PROBLEM DETAILS
Give each record below again, without a single difference.

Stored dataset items
*****
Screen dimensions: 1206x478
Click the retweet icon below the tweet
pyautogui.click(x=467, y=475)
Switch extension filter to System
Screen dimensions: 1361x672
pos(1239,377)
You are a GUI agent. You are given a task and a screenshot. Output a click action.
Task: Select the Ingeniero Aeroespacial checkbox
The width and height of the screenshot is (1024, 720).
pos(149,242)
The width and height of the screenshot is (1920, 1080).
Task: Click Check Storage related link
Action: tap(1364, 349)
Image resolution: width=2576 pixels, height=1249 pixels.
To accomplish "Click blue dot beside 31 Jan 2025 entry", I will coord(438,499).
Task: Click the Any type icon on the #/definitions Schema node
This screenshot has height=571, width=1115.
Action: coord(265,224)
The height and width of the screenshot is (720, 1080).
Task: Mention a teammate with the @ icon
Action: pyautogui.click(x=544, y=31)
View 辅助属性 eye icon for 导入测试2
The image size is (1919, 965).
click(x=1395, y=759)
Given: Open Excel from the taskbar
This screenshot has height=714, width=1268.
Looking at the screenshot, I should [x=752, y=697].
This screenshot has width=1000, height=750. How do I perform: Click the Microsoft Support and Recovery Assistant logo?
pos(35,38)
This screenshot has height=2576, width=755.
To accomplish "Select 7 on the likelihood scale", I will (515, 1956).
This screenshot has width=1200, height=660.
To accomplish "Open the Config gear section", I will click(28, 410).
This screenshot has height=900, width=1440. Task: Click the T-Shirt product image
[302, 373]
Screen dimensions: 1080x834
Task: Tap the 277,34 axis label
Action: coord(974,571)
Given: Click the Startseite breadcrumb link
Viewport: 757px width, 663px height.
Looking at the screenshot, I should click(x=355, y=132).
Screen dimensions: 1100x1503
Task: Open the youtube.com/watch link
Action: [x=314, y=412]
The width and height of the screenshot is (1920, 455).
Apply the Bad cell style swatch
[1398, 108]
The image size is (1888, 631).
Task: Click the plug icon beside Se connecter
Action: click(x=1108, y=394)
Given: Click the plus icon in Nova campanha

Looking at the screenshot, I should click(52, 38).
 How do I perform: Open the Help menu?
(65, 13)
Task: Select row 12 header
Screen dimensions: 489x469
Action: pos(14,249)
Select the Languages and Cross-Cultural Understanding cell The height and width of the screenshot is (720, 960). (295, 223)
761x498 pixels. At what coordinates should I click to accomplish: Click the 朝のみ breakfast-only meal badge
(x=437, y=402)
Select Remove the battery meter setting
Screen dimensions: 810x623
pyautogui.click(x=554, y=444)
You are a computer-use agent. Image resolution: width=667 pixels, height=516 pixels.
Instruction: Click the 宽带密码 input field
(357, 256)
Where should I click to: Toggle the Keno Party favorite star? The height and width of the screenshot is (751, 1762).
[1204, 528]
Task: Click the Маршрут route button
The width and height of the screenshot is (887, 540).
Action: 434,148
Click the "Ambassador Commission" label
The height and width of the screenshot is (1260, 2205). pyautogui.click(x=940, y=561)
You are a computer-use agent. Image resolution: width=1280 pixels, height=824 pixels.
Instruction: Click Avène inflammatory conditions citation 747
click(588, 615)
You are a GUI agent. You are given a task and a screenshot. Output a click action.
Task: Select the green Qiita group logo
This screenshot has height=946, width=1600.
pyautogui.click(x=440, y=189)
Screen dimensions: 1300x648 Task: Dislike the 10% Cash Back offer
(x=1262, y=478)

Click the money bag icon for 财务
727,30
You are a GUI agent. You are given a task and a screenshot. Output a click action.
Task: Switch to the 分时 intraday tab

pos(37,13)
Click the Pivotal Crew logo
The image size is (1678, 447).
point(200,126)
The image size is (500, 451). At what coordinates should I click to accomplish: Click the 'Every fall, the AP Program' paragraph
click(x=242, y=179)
*****
EXERCISE ANSWER
Screen dimensions: 1206x478
Click the retweet icon below the tweet
pyautogui.click(x=467, y=475)
Switch extension filter to System
Screen dimensions: 1361x672
pos(1239,377)
You are a GUI agent. You are given a task and a screenshot. Output a click action.
Task: Select the Ingeniero Aeroespacial checkbox
The width and height of the screenshot is (1024, 720).
pos(149,242)
The width and height of the screenshot is (1920, 1080).
Task: Click Check Storage related link
Action: tap(1364, 349)
Image resolution: width=2576 pixels, height=1249 pixels.
To accomplish "Click blue dot beside 31 Jan 2025 entry", I will coord(438,499).
Task: Click the Any type icon on the #/definitions Schema node
This screenshot has height=571, width=1115.
Action: coord(265,224)
The height and width of the screenshot is (720, 1080).
Task: Mention a teammate with the @ icon
Action: pyautogui.click(x=544, y=31)
View 辅助属性 eye icon for 导入测试2
The image size is (1919, 965).
click(x=1395, y=759)
Given: Open Excel from the taskbar
This screenshot has height=714, width=1268.
Looking at the screenshot, I should [x=752, y=697].
This screenshot has width=1000, height=750. How do I perform: Click the Microsoft Support and Recovery Assistant logo?
pos(35,38)
This screenshot has height=2576, width=755.
To accomplish "Select 7 on the likelihood scale", I will (515, 1956).
This screenshot has width=1200, height=660.
To accomplish "Open the Config gear section", I will click(28, 410).
This screenshot has height=900, width=1440. Task: Click the T-Shirt product image
[302, 373]
Screen dimensions: 1080x834
Task: Tap the 277,34 axis label
Action: coord(974,571)
Given: Click the Startseite breadcrumb link
Viewport: 757px width, 663px height.
Looking at the screenshot, I should click(x=355, y=132).
Screen dimensions: 1100x1503
Task: Open the youtube.com/watch link
Action: [x=314, y=412]
The width and height of the screenshot is (1920, 455).
Apply the Bad cell style swatch
[1398, 108]
The image size is (1888, 631).
Task: Click the plug icon beside Se connecter
Action: click(x=1108, y=394)
Given: Click the plus icon in Nova campanha

Looking at the screenshot, I should click(52, 38).
 How do I perform: Open the Help menu?
(65, 13)
Task: Select row 12 header
Screen dimensions: 489x469
Action: pos(14,249)
Select the Languages and Cross-Cultural Understanding cell The height and width of the screenshot is (720, 960). (295, 223)
761x498 pixels. At what coordinates should I click to accomplish: Click the 朝のみ breakfast-only meal badge
(x=437, y=402)
Select Remove the battery meter setting
Screen dimensions: 810x623
pyautogui.click(x=554, y=444)
You are a computer-use agent. Image resolution: width=667 pixels, height=516 pixels.
Instruction: Click the 宽带密码 input field
(357, 256)
Where should I click to: Toggle the Keno Party favorite star? The height and width of the screenshot is (751, 1762).
[1204, 528]
Task: Click the Маршрут route button
The width and height of the screenshot is (887, 540).
Action: 434,148
Click the "Ambassador Commission" label
The height and width of the screenshot is (1260, 2205). pyautogui.click(x=940, y=561)
You are a computer-use agent. Image resolution: width=1280 pixels, height=824 pixels.
Instruction: Click Avène inflammatory conditions citation 747
click(588, 615)
You are a GUI agent. You are given a task and a screenshot. Output a click action.
Task: Select the green Qiita group logo
This screenshot has height=946, width=1600.
pyautogui.click(x=440, y=189)
Screen dimensions: 1300x648 Task: Dislike the 10% Cash Back offer
(x=1262, y=478)

Click the money bag icon for 财务
727,30
You are a GUI agent. You are given a task and a screenshot. Output a click action.
Task: Switch to the 分时 intraday tab

pos(37,13)
Click the Pivotal Crew logo
The image size is (1678, 447).
point(200,126)
The image size is (500, 451). At what coordinates should I click to accomplish: Click the 'Every fall, the AP Program' paragraph
click(x=242, y=179)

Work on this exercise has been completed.